Replacement flanker Sam Harding also touched down for Northampton, with Bruce Reihana adding two conversions and a penalty in the Saints' best display of the season so far.
By contrast Worcester made a string of unforced errors and looked a shadow of the side that troubled champions Wasps six days ago and Sione Tuamoheloa's late try converted by Shane Drahm was all they had to show for their efforts.
Cohen insisted he is hungrier than ever for a return to the international ranks.
His career on that front has ground to a halt since England's World Cup victory in 2003 and he was omitted from coach Andy Robinson's squad for the autumn internationals last week.
But the 27-year-old said: "You want to play at the highest level possible and I definitely want some more of it - I'm still hungry.
"If England comes along then it's fantastic.
"I don't pick the England team, but all I know is that I'm enjoying playing for Northampton and I haven't been enjoying playing for a long time."
James Simpson-Daniel produced another try-scoring performance in advance of England's upcoming Tests as Gloucester grounded the Ospreys 23-7 at Kingsholm.
Simpson-Daniel, who touched down on his return from injury against Northampton last weekend, pounced for Gloucester's opening try in a scrappy Pool A encounter.
He scored inside the opening minute, but Gloucester had to wait until the 77th for their clincher when centre Henry Paul crashed over.
Fly-half Ludovic Mercier booted 13 points, while flanker Steve Tandy claimed an Ospreys try which fly-half Matthew Jones converted.
Gloucester boss Dean Ryan claimed his team had cleared "a pretty big hurdle" with their victory.
"I never expected it not to be hard work - it was one of our toughest examinations of the season," said Ryan.
"We are happy to clear what was a pretty big hurdle, and that was a different game from the Premiership in that it posed a different set of challenges."
Ospreys coach Lyn Jones recognised his team now face a difficult task to progress.
"It was a good game of rugby, but it fell apart for us in the second half. We had opportunities to put the pressure on, but we didn't take those," said Jones.

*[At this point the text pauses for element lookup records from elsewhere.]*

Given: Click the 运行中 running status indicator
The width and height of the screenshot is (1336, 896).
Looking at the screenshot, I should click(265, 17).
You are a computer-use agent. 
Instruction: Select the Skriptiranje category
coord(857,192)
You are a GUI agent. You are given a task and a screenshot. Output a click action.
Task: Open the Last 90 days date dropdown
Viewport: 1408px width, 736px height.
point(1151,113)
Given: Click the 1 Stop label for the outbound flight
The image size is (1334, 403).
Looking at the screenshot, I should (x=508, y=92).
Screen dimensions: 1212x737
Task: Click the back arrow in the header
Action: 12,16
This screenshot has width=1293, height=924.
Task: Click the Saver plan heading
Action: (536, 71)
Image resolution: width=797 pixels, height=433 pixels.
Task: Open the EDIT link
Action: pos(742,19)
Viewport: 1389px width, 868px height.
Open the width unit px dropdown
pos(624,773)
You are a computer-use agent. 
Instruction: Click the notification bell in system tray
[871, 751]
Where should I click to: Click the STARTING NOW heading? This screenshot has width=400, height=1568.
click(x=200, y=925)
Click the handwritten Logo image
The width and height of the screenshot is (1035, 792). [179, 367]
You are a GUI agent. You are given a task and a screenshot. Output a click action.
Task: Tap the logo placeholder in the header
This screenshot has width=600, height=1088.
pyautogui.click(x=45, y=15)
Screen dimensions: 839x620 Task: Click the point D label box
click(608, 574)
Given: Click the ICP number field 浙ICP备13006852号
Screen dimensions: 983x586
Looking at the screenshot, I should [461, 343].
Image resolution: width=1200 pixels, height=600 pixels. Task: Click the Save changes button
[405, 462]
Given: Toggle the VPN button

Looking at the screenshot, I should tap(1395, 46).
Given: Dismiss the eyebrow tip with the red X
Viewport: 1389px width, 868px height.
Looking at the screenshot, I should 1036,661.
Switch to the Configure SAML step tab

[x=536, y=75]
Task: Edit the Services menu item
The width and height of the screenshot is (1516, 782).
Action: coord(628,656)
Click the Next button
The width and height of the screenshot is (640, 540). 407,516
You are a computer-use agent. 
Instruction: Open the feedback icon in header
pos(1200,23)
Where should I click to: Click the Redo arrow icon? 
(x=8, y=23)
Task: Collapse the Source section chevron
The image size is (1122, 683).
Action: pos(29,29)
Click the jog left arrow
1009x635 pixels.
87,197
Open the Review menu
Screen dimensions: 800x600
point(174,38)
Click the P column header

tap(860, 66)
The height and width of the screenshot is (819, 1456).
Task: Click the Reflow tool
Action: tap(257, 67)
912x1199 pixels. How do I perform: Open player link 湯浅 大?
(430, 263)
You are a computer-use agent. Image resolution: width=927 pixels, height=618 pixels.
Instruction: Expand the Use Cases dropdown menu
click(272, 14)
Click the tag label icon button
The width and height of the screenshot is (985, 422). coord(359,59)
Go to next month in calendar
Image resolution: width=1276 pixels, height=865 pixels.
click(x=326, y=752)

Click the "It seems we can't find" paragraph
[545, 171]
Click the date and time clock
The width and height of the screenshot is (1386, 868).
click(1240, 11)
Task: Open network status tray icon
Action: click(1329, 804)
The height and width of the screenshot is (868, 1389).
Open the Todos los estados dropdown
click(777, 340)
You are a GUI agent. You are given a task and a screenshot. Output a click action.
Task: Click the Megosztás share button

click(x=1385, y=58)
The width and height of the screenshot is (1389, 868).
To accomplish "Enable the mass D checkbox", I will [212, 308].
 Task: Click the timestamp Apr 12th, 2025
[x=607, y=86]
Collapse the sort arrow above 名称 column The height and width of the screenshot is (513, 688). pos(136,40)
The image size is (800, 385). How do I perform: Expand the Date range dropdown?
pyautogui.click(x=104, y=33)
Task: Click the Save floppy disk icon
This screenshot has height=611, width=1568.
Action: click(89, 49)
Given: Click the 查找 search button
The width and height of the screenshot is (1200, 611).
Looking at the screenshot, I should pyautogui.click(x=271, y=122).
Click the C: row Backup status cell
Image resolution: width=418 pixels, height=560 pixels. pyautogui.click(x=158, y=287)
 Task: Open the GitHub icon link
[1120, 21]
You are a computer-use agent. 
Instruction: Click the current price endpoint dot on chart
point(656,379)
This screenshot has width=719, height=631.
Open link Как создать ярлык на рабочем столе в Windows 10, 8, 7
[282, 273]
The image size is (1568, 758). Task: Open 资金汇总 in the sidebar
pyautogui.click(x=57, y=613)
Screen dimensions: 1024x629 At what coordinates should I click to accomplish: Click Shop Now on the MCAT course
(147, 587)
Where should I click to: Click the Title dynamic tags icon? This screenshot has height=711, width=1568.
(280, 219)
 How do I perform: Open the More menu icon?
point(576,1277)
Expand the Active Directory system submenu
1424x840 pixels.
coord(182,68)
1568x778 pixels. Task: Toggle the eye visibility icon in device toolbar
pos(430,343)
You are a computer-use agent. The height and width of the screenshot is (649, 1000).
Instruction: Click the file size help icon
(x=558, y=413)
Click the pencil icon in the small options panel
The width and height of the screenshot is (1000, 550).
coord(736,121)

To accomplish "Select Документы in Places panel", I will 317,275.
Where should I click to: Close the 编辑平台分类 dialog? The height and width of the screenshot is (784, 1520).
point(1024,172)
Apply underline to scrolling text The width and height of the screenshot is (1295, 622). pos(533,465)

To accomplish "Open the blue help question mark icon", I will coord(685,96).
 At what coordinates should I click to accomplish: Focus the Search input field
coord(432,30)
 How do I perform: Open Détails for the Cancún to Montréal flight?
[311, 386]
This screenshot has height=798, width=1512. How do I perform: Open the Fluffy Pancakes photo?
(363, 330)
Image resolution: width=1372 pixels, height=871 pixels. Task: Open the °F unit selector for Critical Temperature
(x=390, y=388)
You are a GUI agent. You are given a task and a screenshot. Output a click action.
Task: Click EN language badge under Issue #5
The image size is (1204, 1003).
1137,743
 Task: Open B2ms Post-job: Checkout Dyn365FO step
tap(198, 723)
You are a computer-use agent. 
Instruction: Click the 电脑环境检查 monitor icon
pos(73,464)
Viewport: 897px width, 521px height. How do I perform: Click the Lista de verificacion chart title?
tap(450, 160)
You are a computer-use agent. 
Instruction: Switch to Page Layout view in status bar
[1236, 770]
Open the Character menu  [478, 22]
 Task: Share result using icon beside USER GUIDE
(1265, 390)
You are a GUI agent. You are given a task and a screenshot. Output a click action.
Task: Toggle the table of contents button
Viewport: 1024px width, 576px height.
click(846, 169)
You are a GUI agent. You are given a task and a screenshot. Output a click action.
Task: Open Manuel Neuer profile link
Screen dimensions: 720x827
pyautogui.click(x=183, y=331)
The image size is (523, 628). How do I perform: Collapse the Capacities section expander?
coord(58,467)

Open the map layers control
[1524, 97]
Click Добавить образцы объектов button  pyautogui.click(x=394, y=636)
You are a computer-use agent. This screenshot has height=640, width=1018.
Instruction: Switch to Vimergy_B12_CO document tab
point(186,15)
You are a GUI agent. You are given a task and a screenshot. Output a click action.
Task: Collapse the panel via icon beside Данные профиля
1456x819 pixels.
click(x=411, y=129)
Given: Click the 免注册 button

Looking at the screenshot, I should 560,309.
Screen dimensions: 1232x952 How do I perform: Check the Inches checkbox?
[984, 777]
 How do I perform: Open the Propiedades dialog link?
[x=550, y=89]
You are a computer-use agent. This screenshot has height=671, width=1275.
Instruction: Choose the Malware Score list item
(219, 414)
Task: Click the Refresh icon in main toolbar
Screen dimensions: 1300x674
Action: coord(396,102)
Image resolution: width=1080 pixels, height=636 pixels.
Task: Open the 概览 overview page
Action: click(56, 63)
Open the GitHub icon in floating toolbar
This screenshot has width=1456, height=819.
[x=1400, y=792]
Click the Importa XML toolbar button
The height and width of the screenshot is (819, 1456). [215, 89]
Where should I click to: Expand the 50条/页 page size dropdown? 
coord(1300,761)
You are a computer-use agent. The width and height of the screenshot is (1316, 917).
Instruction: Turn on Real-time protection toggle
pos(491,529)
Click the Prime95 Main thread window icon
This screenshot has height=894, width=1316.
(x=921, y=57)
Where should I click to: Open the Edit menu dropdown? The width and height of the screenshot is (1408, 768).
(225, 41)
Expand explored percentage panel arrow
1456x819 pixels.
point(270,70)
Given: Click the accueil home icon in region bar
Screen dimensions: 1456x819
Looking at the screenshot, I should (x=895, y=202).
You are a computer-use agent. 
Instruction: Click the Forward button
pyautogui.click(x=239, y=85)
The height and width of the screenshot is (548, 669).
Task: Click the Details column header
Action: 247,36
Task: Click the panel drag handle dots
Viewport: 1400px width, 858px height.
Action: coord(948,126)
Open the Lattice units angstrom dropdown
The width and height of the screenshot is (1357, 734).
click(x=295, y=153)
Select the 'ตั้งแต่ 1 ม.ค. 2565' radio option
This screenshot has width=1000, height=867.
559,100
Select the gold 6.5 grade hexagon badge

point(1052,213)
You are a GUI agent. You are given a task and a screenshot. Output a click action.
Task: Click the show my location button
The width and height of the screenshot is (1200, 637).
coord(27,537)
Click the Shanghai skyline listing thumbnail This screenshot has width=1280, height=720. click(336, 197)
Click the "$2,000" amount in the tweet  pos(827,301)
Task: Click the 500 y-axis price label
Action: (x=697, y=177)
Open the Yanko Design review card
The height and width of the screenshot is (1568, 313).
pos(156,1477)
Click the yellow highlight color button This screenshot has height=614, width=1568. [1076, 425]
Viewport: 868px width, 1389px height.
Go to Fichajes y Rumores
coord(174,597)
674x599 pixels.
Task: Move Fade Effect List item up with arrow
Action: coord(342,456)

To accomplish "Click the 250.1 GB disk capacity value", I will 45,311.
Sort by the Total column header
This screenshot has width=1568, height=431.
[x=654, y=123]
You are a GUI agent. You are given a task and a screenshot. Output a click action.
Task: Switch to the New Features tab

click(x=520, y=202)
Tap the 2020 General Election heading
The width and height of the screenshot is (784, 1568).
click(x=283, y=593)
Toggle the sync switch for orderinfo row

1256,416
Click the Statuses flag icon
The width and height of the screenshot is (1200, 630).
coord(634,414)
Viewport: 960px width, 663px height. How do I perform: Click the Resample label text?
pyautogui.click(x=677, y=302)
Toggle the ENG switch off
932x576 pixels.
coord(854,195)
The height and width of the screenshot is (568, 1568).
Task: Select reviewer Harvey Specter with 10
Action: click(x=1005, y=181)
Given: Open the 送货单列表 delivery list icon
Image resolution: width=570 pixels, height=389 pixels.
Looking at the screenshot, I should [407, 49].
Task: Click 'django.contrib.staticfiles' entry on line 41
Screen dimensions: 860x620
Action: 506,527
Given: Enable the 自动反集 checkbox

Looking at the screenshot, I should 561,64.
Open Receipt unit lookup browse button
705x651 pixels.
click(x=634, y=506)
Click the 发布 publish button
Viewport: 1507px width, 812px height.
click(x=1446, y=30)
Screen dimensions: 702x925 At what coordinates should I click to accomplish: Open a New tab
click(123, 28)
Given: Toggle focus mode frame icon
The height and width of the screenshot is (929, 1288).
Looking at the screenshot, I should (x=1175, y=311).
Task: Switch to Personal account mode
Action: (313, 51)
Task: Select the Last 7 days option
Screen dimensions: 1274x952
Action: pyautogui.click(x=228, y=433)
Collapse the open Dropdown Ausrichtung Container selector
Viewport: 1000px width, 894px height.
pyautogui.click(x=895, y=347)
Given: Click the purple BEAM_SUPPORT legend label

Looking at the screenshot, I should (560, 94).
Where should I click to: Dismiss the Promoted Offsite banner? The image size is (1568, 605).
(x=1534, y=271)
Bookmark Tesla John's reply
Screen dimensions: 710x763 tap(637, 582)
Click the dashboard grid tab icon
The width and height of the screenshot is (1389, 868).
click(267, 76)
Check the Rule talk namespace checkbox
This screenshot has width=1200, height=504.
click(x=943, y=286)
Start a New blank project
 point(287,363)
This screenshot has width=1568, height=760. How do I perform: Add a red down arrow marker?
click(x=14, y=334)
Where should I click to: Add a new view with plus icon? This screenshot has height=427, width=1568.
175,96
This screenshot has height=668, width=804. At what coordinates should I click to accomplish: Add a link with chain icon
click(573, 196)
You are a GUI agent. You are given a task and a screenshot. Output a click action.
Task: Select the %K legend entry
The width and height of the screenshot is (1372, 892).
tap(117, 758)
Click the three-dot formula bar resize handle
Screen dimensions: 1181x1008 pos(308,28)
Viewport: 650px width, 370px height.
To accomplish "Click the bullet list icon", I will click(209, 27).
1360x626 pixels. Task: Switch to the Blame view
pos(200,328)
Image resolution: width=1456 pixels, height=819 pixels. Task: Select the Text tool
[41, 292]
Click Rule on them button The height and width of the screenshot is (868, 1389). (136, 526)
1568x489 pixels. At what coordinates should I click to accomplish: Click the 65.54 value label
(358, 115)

"We are missing a lot of players, but that is no excuse for not putting some decent stuff together. We are not out of the competition just yet, but we need to improve."
Bristol's second string gave neighbours Bath a scare in Pool A before finally running out of steam in losing 25-10.
Four second-half penalties by Olly Barkley eased Bath ahead before they clinched victory with a late try from Welsh teenager Tom Cheeseman. Pieter Dixon scored their opening try deep in first-half stoppage time.
Bristol coach Richard Hill rested all 15 of the team who lost at London Irish last week, declaring that Guinness Premiership survival is his primary goal and their only touchdown came from scrum-half Greg Nicholls.
Bath coach John Connolly had no quarrel with Hill's decision to field an under-strength side.
"It was a good call, and I have no problems with it," said Connolly.
"His goal is to stay up, and that's a sensible approach. It does de-value the competition, but clubs are prioritising the competitions they target."
Connolly confirmed he will be leaving Bath at the end of next month.
On the question of a replacement, he said: "The club is looking at a couple of options. I've spoken to a couple of people myself."
Jonah Lomu's new side Cardiff Blues scored a comprehensive 37-20 victory over Saracens, picking up a bonus point for four tries.
The Blues, buoyed by wins in their last two Celtic League matches, subjected their Guinness Premiership opponents to a torrid time with fly-half Nicky Robinson claiming 22 points, including one of their four tries.
Craig Morgan, Jamie Robinson and Robin Sowden-Taylor were the other Cardiff try scorers.
Saracens managed to get their game back on track in the second half and even managed to move within a score, claiming tries through Matt Cairns and Kevin Sorrell, but Cardiff's tremendous defence made sure the London-based side added no further points.